Material supplied >>
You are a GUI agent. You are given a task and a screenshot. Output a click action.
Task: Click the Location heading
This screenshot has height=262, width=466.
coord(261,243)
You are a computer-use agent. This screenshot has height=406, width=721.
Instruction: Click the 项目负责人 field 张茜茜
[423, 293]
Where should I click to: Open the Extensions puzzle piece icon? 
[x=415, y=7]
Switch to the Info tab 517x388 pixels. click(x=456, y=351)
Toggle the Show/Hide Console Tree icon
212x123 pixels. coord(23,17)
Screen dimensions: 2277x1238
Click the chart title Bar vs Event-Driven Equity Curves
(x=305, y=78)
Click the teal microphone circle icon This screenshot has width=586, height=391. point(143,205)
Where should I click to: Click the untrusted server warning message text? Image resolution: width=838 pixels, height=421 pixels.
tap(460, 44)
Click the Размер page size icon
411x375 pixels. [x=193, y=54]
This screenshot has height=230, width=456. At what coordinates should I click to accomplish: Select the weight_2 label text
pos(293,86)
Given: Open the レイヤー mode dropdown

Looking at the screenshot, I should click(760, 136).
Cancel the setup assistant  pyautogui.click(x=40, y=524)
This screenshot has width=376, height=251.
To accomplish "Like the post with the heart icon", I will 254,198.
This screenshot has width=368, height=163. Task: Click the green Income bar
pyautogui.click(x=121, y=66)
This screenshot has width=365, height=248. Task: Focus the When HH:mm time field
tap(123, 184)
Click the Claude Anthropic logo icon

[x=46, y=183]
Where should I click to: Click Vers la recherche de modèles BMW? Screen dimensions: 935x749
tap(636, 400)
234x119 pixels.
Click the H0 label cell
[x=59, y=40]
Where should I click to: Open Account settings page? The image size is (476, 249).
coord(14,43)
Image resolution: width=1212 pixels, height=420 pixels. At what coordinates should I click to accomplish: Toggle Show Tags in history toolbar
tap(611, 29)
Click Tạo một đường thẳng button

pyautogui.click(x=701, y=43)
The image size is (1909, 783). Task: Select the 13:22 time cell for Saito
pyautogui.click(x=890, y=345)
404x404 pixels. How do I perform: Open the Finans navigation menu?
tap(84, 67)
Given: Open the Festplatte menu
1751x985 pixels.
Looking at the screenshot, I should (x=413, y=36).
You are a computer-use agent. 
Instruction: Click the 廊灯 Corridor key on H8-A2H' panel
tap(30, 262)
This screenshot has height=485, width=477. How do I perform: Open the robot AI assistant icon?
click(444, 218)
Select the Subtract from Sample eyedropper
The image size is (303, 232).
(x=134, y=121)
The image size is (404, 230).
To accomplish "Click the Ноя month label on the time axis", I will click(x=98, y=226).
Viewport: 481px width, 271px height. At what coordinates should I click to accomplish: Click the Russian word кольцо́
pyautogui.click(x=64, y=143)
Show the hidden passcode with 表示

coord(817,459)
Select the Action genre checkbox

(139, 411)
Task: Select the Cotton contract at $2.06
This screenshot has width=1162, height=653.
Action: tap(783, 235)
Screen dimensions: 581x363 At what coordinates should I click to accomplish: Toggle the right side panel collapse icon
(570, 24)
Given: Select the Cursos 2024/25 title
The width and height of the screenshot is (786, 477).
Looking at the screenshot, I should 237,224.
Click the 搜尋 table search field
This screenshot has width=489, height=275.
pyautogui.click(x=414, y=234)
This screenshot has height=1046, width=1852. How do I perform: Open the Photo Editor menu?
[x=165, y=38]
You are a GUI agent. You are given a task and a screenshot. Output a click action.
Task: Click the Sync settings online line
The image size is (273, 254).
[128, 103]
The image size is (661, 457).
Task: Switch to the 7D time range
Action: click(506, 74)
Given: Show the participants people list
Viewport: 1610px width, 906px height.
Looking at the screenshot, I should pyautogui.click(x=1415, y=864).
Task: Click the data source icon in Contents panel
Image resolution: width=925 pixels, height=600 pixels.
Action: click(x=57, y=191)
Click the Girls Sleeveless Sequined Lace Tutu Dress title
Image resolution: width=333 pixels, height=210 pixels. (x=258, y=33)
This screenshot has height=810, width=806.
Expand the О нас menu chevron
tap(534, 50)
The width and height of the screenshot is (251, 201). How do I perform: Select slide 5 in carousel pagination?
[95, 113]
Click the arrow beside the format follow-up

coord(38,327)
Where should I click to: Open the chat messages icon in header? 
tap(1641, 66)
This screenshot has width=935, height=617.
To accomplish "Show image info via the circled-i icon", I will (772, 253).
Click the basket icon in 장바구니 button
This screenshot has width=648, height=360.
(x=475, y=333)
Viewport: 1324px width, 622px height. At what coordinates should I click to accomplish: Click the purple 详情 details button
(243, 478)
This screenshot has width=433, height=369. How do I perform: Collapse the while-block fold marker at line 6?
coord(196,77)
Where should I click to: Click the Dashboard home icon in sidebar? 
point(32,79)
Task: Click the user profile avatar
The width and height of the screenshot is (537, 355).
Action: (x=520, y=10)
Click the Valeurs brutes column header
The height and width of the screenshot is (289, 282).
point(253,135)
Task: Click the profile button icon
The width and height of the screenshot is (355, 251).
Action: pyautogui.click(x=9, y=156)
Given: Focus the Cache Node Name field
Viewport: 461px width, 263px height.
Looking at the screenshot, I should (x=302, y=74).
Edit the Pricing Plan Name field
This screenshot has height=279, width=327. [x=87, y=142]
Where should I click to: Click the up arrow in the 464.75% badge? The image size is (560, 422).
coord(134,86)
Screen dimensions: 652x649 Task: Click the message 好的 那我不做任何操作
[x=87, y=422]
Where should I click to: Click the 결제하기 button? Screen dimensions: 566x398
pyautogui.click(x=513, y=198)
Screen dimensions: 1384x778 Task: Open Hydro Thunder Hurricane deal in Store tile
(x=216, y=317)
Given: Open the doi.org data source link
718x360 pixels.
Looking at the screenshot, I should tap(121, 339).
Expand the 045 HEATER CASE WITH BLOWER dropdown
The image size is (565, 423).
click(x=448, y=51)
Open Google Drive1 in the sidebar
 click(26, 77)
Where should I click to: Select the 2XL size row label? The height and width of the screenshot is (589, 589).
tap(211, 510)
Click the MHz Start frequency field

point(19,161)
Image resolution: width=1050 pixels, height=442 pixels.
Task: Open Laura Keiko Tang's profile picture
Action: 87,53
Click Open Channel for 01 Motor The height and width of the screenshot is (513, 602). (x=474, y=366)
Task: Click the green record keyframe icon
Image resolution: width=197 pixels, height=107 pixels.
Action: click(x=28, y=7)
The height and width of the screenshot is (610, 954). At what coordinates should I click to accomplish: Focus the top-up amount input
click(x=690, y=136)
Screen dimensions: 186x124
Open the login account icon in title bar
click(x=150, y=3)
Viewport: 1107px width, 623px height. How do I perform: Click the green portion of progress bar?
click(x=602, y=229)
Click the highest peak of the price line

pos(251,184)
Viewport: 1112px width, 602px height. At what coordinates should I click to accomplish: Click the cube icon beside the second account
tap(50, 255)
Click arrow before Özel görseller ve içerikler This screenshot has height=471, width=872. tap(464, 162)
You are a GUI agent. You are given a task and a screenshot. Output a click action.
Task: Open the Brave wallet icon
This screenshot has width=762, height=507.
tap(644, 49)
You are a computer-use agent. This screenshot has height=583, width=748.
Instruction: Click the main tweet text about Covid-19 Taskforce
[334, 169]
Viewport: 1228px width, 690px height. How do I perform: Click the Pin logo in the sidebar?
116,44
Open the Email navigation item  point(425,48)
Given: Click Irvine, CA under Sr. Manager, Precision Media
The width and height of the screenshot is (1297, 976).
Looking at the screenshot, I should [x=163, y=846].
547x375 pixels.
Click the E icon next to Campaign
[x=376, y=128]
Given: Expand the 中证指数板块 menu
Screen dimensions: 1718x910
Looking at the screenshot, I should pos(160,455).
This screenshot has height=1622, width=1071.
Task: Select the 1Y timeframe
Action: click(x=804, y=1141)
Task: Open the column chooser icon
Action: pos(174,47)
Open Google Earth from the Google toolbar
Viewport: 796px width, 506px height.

Directions for this task >> Copy the records from the line that has "Task: Click the green record keyframe icon" through the line that has "tap(50, 255)", requests included. Shift every coordinate in the answers by -97 and leave everything else unchanged.

Answer to the exercise >>
Task: Click the green record keyframe icon
Image resolution: width=197 pixels, height=107 pixels.
Action: click(x=-69, y=-90)
The height and width of the screenshot is (610, 954). At what coordinates should I click to accomplish: Focus the top-up amount input
click(x=593, y=39)
Screen dimensions: 186x124
Open the login account icon in title bar
click(x=53, y=-94)
Viewport: 1107px width, 623px height. How do I perform: Click the green portion of progress bar?
click(x=505, y=132)
Click the highest peak of the price line

pos(154,87)
Viewport: 1112px width, 602px height. At what coordinates should I click to accomplish: Click the cube icon beside the second account
tap(-47, 158)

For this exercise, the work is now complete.